Preparations are still being made to close down Aspiration-Ground over the winter; we help take down some of the decorations and put them in storage. We are on our way home when we spot a friend getting into his car. He invites us for a meal, but we decline; our funds are quite low, and we need to have enough for the airport bus tomorrow. He offers to subsidise us, but we jokingly explain that we're way beyond the level of subsidy! But gracious soul that he is, he offers to take us out to dinner. We drive up to the Oneness-Fountain-Heart, a lovely little eaterie operated by some students of Sri Chinmoy located about a mile up the road.

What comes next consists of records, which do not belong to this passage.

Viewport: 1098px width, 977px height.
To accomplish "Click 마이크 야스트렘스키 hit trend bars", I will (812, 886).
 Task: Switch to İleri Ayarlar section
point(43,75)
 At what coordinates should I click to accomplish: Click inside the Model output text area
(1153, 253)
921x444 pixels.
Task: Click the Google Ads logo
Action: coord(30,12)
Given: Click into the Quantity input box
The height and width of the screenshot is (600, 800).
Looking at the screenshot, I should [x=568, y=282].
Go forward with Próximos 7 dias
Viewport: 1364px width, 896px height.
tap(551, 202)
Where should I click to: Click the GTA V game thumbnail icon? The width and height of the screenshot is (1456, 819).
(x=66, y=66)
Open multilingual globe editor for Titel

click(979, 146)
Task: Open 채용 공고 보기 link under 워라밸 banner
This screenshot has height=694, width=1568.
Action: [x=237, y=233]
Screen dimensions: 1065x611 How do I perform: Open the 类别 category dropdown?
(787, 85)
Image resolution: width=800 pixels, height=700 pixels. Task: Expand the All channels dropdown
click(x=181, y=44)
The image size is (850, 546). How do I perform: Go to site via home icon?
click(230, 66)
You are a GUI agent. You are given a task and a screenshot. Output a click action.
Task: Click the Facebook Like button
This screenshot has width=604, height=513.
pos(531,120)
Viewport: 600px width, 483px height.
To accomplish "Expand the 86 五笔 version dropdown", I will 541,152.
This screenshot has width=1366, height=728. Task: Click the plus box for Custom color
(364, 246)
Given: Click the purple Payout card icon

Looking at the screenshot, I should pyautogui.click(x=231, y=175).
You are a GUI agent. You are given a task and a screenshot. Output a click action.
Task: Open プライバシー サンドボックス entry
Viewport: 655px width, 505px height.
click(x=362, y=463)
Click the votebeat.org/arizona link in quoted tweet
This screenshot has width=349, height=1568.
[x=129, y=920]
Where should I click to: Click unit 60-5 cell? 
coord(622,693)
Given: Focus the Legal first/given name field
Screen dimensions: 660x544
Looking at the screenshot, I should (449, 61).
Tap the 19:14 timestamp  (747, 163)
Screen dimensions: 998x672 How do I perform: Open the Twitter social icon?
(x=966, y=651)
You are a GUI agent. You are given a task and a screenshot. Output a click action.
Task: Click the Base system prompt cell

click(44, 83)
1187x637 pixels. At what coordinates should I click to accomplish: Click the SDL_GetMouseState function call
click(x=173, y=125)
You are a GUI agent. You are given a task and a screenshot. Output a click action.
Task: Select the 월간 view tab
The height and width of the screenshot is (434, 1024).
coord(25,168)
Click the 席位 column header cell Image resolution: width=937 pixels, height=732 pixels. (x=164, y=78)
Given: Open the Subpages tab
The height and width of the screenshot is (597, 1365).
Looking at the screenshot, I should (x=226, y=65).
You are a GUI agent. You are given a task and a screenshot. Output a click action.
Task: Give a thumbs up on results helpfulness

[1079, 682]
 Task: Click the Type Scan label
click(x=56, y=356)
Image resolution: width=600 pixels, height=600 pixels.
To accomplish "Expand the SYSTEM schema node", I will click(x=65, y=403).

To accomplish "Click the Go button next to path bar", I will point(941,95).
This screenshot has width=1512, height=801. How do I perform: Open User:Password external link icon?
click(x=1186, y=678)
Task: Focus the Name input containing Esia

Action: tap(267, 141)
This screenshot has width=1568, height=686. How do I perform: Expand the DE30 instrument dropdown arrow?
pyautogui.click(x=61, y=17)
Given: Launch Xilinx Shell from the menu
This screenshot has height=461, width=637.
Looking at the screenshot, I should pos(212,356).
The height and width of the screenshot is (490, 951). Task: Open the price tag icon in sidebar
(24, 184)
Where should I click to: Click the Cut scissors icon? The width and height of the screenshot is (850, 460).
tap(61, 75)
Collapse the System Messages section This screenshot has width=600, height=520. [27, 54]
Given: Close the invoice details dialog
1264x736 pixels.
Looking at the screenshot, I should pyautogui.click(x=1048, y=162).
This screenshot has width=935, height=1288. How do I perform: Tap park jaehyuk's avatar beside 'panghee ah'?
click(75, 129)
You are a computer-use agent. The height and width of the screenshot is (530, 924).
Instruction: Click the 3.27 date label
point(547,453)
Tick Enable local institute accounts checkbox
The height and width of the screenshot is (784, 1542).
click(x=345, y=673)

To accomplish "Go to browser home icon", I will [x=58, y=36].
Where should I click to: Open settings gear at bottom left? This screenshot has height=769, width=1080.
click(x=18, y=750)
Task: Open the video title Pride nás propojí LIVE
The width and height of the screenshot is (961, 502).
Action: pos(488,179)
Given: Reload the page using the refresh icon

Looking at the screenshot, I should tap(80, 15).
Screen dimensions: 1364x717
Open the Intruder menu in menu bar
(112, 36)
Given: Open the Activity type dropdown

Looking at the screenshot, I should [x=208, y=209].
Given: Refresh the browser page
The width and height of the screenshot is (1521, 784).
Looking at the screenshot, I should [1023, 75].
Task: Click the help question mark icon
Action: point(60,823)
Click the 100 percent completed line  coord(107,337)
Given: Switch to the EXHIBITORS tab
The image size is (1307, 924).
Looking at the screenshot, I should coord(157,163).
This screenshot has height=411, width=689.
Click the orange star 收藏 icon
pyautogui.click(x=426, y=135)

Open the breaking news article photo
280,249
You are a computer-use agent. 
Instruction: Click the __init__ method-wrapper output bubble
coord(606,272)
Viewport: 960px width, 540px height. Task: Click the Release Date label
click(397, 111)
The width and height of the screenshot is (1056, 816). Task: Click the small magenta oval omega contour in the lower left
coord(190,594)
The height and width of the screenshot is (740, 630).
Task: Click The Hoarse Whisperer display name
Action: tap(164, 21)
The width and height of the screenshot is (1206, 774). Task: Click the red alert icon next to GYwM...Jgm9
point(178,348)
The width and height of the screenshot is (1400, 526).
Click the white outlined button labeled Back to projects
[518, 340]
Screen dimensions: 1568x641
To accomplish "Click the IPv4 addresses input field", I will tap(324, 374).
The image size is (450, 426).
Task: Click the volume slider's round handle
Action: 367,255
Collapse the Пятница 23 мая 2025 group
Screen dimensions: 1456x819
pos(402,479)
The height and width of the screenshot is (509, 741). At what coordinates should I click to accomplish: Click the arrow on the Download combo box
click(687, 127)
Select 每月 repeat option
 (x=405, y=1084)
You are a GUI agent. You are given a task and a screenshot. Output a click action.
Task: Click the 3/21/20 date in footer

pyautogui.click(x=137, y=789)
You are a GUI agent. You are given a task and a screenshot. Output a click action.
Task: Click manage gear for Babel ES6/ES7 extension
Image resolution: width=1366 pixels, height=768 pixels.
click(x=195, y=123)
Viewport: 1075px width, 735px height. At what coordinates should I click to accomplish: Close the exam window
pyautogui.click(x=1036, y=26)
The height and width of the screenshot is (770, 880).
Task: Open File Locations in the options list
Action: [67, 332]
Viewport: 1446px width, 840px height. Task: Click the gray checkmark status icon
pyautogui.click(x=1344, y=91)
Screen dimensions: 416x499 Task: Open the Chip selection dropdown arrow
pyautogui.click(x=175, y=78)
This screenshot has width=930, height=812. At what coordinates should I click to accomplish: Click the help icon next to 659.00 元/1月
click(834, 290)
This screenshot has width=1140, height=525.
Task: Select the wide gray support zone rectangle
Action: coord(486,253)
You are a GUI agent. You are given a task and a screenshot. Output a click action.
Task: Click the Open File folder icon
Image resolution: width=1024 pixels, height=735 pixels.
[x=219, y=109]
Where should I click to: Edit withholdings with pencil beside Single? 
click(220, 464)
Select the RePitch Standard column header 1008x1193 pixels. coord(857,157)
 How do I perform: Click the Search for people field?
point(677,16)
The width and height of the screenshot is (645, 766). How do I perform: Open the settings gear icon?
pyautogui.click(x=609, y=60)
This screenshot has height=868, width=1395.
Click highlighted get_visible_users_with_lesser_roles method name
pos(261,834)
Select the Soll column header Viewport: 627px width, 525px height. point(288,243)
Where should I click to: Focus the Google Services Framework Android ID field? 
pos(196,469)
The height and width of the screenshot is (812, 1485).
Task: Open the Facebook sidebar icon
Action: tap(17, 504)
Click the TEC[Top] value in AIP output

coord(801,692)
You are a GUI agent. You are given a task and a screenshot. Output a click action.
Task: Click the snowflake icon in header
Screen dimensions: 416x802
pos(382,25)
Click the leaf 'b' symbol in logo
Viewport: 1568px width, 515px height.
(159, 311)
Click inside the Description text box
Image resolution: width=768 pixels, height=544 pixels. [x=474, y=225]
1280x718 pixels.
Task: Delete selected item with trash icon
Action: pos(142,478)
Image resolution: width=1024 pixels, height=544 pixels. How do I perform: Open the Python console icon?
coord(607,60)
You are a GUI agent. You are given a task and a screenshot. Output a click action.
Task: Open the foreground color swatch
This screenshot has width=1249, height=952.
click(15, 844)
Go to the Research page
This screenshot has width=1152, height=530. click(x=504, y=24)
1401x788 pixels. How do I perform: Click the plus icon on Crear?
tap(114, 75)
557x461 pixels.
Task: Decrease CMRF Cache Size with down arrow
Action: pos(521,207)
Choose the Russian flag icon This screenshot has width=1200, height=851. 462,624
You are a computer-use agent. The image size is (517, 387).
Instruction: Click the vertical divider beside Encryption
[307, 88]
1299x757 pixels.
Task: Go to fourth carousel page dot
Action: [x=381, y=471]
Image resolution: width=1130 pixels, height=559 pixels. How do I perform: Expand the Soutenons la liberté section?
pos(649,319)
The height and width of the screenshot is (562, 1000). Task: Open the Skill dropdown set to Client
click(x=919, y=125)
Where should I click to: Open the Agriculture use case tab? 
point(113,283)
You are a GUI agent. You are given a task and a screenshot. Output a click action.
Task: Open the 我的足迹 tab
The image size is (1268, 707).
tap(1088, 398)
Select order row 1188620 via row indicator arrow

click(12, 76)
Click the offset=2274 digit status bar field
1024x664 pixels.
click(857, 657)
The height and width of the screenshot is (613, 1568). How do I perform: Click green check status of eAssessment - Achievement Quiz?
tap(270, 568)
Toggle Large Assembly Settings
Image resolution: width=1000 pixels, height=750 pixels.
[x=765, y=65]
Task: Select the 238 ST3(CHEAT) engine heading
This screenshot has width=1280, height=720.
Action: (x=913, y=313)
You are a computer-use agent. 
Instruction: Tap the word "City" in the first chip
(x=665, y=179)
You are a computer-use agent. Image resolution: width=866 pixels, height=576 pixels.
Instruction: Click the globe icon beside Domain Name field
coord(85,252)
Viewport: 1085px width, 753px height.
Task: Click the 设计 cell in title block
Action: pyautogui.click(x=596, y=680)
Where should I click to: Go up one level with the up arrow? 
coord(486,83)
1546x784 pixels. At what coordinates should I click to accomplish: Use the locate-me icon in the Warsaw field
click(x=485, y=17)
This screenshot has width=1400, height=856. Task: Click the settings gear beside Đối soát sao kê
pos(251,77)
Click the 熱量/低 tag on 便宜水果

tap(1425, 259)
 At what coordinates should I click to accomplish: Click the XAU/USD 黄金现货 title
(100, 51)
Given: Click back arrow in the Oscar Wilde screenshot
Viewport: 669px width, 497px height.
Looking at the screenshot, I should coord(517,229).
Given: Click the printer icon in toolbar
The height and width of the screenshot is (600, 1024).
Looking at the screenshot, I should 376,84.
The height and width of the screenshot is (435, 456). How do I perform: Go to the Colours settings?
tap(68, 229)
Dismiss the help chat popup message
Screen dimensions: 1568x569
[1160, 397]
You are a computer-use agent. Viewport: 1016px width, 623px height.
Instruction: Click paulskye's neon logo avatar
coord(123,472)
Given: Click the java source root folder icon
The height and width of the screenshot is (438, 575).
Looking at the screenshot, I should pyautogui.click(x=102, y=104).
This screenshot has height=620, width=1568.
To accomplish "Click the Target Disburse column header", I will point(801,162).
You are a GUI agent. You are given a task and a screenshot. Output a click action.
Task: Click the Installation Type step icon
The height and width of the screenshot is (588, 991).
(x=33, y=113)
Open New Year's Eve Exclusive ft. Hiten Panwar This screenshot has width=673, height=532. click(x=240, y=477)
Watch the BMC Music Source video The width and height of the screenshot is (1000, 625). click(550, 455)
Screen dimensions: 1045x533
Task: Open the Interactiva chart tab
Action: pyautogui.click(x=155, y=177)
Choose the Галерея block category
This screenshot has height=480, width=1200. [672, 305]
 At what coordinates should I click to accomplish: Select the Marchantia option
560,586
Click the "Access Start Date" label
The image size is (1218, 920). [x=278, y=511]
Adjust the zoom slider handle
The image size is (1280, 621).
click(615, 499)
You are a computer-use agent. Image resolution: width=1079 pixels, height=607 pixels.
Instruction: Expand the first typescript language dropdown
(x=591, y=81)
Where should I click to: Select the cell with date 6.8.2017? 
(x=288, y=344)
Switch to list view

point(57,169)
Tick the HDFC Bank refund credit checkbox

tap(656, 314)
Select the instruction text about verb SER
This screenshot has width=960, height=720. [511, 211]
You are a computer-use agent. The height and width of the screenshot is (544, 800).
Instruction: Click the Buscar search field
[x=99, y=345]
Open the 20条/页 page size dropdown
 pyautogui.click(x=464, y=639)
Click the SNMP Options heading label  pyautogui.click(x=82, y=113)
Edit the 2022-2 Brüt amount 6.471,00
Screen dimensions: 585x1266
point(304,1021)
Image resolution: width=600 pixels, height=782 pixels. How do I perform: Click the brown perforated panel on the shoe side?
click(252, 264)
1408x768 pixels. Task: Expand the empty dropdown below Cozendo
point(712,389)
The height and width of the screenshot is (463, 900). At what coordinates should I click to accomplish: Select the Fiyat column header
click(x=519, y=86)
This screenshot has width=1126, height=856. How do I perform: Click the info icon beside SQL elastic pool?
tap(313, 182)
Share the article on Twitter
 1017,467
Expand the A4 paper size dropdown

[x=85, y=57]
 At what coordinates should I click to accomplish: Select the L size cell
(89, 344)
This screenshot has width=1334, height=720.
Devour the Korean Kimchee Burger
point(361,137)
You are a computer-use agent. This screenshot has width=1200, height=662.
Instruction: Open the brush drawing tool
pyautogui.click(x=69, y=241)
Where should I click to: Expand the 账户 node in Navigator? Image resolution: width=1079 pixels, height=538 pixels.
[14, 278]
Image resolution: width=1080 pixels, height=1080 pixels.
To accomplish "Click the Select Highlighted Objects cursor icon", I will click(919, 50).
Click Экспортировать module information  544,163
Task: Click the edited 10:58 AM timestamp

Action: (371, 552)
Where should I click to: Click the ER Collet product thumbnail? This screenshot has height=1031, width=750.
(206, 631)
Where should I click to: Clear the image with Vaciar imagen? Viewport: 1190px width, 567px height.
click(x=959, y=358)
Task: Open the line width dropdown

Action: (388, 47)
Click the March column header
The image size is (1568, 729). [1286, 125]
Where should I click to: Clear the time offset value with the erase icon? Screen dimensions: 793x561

Our meal fairly quickly turns into a joke-swapping session; here's one I remember: what do you get if you cross an elephant and a rhino? 'ell if I know! (get it? look, just say it out loud). And the food is very, very good; I'm not going to get into a debate as to whether the food is better than in Annam Brahma, because I do plan on going back to both of them very soon.
Back to the house and get ready for meditation. I also have to proofread an article for Igor, who does a lot of work on the Sri Chinmoy Climbing Team site. Sri Chinmoy recommends to his students that they should meditate for protection before setting out on a journey, and on my way out, I get a sudden feeling that I really should meditate. I begin, but then someone is coming up the stairs and I'm blocking their way, and I start thinking about something else. Well, thirty seconds later, I'm walking over a rough section of pavement when my ankle turns and nearly sends me flying to the ground. No permanent damage, luckily, but it was painful, I tell you. I get to meditation in one piece and sit down. There is a big crowd tonight; many people have driven great distances over the weekend to see Guru. First off, Anneshan from Canada has prepared a very soulful slideshow with music exploring ancient Indian writings on the student-teacher relationship. There is a play by Databir's group which somehow ties together a group of ascetics meditating in the mountains, a Bengali news reporter, and Guru's 256lb wrist curl; for me, this play really evoked Guru's talk on Tuesday about his path having two wings. That play is followed by another dramatizing a story by Sri Chinmoy about an incident in the life of the great spiritual Master Gambhirananda.
We watch the latest edition of Inspiration News - inspiring stories from around the globe. I'm quite tired this evening, and I've largely let tonight's events go by without making any attempt to meditate. But now there is a gap in the programme, people are toing and froing, and I momentarily catch Guru's eye...as if unexpectedly bumping into a friend in a swarming crowd, I fall into my heart, ah, there you are...
A birthday cake is being brought out, for a friend of Guru's. There's not enough cake to go around, but I manage to angle my way to getting one of the last slices. Then prasad, and a quiet walk home under the streetlights to reflect on tonight's happenings. I bump into Parichayaka, and have a nice chat about our Centres, New York and Dublin.